**Your goal**
Two lines in the listing below mark the span: one contains "Where should I" and one contains "Task: Click the". Reproduce both of them and everything between, exactly.

======== Provided records ========

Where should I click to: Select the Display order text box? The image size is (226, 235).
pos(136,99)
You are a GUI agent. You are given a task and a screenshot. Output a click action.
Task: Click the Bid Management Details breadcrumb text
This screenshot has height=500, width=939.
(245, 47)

========
======== Provided records ========

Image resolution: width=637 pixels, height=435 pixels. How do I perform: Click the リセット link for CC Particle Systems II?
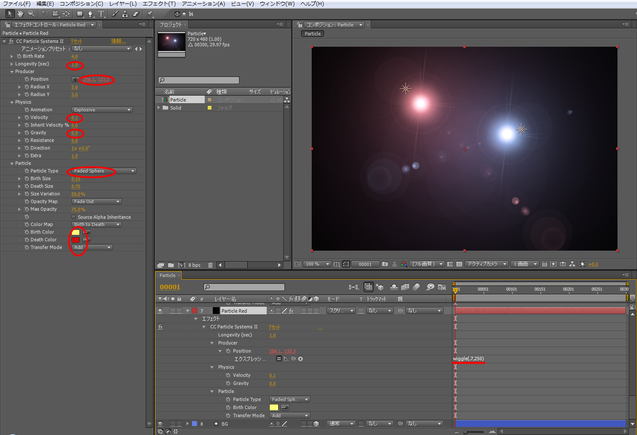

========

**Answer to this problem**
Where should I click to: Select the Display order text box? The image size is (226, 235).
pos(136,99)
You are a GUI agent. You are given a task and a screenshot. Output a click action.
Task: Click the Bid Management Details breadcrumb text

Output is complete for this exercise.